Pfr. Dr. Dr. Stefan Seckinger 

Interview mit Hochschulseelsorger Pfr. Dr. Dr. Seckinger

Kaiserslautern. Die Katholische Hochschulgemeinde an der Technischen Universität Kaiserslautern ist Treffpunkt für Studierende, Lehrende, Mitarbeiterinnen und Mitarbeiter der Hochschule. Zu den Angeboten zählen neben Gottesdiensten, Exkursionen und geselligen Treffen auch Vortragsreihen. Im gerade zu Ende gegangenen Semester hat der katholische Hochschulseelsorger Stefan Seckinger im Rahmen einer Reihe zum Thema „Religionen“ über die Ursprünge, die psychologische Komponente und die „Zukunft der Religion(en)“referiert.  In einem Gespräch berichtet er über die Themenwahl und das Angebot der Hochschulgemeinde.

Warum haben Sie gerade diese Themen ausgewählt?

Weil die Krise der Kirche für mich eine Frage der religiösen Weltsicht ist. Das wird auf dem Universitätscampus schnell klar. Ich kann mit Studierenden über kirchenkritische Themen sprechen und viele würden den gängigen Änderungsvorschlägen zustimmen - aber attraktiv wird für sie der Glaube dadurch noch lange nicht! Die entscheidende Frage ist, was hat eine Religion zu bieten, was es nicht an anderer Stelle bereits hinlänglich gibt? Da fällt mir etwa die Sinn- und Wertefrage ein, aber auch die Frage nach Vergebung und dem begrenzten Leben mit seinen begrenzten Möglichkeiten. Religiöse Menschen glauben an ihre Erlösung als ein Geschenk von Gott, sie brauchen diese nicht auf Kosten anderer zu erzwingen. Sich zurückzunehmen, auf die eigene Seele zu achten, ist gerade in Zeiten der Ökonomisierung des Lebens auf Kosten der Solidarität und Umwelt, der Orientierung an Leistung auf Kosten der eigenen Gesundheit und Familie ein Standpunkt, der vom religiösen Glauben inspiriert, ja geradezu eingefordert wird. Hinzu kommt, dass ich als Psychologe daran interessiert bin, welche Bedürfnisse hinter bestimmten Glaubensvorstellungen stehen, ob diese positiv von der Religion aufgegriffen werden oder ob eine bestimmte religiöse Sichtweise auch krankmachend sein kann. Ich persönlich halte eine religiöse Welt- und Werteeinstellung als sehr entlastend und insofern geradezu gesundheitsfördernd.

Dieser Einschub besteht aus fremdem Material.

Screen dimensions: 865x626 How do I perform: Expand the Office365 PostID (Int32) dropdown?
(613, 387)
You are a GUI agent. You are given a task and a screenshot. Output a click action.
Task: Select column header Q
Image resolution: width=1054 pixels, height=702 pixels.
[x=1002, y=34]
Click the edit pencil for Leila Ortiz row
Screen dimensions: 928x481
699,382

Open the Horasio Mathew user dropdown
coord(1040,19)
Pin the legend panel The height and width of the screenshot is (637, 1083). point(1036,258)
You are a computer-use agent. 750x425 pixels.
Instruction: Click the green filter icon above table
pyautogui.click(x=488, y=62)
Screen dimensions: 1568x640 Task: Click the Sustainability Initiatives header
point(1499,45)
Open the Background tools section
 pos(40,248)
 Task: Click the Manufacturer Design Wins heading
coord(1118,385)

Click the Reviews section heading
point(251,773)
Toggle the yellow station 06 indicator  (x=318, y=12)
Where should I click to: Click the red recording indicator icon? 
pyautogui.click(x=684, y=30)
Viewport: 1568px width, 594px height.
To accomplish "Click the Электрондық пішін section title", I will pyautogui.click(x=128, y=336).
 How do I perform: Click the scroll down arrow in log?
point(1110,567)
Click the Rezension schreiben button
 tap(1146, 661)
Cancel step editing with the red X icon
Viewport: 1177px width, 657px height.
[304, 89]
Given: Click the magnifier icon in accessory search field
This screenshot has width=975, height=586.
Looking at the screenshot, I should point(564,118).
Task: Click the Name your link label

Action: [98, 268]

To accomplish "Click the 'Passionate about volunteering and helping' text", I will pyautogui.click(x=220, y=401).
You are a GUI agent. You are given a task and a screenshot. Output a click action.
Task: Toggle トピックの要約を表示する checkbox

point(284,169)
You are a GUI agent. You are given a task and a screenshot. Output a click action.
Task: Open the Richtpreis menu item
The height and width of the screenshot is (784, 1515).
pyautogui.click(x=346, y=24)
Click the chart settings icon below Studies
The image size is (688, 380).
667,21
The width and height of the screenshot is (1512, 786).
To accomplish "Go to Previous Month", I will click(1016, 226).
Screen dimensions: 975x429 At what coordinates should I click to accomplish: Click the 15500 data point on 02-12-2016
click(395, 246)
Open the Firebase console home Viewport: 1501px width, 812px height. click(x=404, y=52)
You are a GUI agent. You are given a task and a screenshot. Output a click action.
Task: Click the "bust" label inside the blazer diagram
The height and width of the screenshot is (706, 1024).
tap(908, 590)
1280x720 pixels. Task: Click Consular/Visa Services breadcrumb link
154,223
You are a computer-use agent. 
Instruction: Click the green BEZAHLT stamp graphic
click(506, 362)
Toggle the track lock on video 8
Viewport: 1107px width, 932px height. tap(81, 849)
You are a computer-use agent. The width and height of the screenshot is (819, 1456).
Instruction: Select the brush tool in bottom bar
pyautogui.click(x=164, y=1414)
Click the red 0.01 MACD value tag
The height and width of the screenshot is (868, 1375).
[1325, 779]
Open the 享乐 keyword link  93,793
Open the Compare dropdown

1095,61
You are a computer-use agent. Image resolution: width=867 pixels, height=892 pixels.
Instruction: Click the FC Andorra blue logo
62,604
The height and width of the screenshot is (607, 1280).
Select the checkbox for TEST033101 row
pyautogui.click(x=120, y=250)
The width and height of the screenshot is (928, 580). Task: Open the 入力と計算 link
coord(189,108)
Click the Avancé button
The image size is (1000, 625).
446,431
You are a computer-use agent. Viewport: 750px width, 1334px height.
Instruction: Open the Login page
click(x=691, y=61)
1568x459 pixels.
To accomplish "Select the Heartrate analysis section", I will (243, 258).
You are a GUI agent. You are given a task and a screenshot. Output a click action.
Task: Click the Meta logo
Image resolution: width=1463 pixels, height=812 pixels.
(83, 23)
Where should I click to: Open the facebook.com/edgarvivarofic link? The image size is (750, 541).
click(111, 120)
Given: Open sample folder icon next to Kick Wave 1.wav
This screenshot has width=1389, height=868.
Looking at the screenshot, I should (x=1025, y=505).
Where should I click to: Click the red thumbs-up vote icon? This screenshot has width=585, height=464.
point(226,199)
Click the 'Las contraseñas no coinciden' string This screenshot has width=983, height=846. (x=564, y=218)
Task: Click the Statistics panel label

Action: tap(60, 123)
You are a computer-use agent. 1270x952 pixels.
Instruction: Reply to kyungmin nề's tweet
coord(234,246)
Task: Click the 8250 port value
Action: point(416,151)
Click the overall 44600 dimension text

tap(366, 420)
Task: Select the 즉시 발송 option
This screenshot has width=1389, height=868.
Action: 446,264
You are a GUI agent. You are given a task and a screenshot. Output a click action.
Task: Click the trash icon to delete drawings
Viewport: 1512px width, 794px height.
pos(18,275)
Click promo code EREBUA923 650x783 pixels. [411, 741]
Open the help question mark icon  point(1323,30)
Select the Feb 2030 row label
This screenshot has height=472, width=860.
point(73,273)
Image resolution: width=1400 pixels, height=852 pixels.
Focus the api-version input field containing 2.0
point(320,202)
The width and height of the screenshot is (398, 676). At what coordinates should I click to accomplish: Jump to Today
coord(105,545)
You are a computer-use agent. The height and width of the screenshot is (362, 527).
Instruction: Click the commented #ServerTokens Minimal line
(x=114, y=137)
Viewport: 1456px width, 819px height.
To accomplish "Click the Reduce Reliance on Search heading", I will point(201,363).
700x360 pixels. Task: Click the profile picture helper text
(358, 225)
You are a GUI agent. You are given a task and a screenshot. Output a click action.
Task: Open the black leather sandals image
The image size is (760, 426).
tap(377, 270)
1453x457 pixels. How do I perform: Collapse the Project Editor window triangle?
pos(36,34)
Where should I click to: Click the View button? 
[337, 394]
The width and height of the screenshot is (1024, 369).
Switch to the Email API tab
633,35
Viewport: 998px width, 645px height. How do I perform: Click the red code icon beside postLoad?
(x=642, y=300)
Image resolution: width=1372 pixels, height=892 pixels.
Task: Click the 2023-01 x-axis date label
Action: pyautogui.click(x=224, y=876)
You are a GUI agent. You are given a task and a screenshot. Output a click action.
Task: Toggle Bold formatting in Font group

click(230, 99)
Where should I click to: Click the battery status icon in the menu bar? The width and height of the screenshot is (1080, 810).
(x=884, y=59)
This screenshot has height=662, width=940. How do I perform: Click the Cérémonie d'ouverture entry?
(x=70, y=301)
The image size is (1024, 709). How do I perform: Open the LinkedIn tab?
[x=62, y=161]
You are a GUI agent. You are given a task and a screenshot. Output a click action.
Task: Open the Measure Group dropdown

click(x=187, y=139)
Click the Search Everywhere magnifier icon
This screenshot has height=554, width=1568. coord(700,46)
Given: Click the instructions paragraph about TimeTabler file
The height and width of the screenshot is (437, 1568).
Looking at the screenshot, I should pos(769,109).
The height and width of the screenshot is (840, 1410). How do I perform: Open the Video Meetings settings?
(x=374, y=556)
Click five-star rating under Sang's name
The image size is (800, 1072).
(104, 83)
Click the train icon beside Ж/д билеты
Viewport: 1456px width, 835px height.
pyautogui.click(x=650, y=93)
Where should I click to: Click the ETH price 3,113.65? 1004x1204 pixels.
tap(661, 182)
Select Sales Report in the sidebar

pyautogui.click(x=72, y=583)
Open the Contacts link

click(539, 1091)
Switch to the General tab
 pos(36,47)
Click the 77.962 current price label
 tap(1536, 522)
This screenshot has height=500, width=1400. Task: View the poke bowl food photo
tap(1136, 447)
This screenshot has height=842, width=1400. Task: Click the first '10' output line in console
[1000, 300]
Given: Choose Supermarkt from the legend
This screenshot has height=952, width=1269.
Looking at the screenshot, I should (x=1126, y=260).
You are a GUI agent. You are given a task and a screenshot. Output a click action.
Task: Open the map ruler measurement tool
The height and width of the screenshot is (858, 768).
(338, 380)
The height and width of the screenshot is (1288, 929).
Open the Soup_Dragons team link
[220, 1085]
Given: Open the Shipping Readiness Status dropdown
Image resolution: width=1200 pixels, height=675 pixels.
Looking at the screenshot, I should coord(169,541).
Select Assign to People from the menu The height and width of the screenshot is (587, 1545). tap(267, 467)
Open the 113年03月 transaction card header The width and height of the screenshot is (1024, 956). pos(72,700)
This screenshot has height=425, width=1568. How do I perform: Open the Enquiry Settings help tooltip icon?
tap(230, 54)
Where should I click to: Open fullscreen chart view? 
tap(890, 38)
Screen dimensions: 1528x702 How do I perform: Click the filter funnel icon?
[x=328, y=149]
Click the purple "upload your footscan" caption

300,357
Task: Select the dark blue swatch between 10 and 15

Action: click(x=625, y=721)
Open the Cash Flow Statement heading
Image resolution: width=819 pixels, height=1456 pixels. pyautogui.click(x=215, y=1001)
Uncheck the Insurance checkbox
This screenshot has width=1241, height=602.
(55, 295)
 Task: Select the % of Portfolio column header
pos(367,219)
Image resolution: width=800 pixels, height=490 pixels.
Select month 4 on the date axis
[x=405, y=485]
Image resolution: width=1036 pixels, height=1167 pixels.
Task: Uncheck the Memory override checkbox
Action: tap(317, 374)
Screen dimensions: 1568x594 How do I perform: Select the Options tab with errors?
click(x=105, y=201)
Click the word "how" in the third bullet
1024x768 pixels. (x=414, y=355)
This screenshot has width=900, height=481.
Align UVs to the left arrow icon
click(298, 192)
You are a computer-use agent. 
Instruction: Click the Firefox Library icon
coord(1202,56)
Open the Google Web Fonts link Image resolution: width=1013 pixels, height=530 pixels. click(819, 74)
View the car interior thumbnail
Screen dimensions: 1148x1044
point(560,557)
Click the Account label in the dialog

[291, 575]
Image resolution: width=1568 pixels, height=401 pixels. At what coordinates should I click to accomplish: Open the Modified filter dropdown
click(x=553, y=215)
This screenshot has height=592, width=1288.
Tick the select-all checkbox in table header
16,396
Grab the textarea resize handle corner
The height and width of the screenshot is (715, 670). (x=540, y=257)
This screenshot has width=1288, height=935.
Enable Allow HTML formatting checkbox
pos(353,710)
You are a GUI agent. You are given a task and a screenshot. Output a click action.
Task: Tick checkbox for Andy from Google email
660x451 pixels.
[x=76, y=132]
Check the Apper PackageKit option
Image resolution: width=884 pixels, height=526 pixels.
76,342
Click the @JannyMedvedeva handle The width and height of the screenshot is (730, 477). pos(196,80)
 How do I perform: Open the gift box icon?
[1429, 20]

Welche Rolle spielt Religion im Hochschulleben?

Wir können als Katholische Hochschulgemeinde hier nur Fuß fassen, wenn wir die Logik der Hochschulen bedienen, die keine bestimmte Glaubensgemeinschaft bevorzugen können. Gerade weil wir in Kaiserslautern mit allen religiösen Hochschulgruppen zusammenarbeiten, haben wir ein gutes Standing. Von meiner protestantischen Kollegin habe ich gelernt, dass ‚Ökumene‘ (nach evangelischem Verständnis) nicht nur eine Angelegenheit zwischen Konfessionen oder Religionen ist, sondern den Dialog mit allen meint. Je mehr wir interkonfessionell arbeiten, je stärker wir interreligiös auftreten, desto besser ist unsere Position gegenüber jenen, die mit Religion nichts (mehr) anzufangen wissen (und deren Zahl nimmt hierzulande dramatisch zu). Da wir an der TU Kaiserslautern Teil von ‚Diversity‘ sind, sind wir auch willkommen - das ist allerdings keine Selbstverständlichkeit und bei weitem nicht überall an deutschen Hochschulstandorten der Fall.

Vor diesem Hintergrund gehen wir hier einen konsequenten ökumenischen Weg. Die Einweihung einer neuen Räumlichkeit für die ‚Campusseelsorge‘ direkt neben dem Sitz des Präsidenten der TU Kaiserslautern wäre undenkbar ohne diese Bereitschaft, uns auch interreligiös und interkulturell zu engagieren. Das Konzept geht bisher sehr gut auf. In unseren ‚Ökumenischen Universitäts- und Hochschulgottesdiensten‘ predigten in den letzten Semestern (u.a.) der Präsident der TU Kaiserslautern, der Präsident der Hochschule Kaiserslautern, der Oberbürgermeister und die Bürgermeisterin der Stadt Kaiserslautern, unser Bischof und der Kirchenpräsident der evangelischen Kirche der Pfalz. Wir sind von Relevanz!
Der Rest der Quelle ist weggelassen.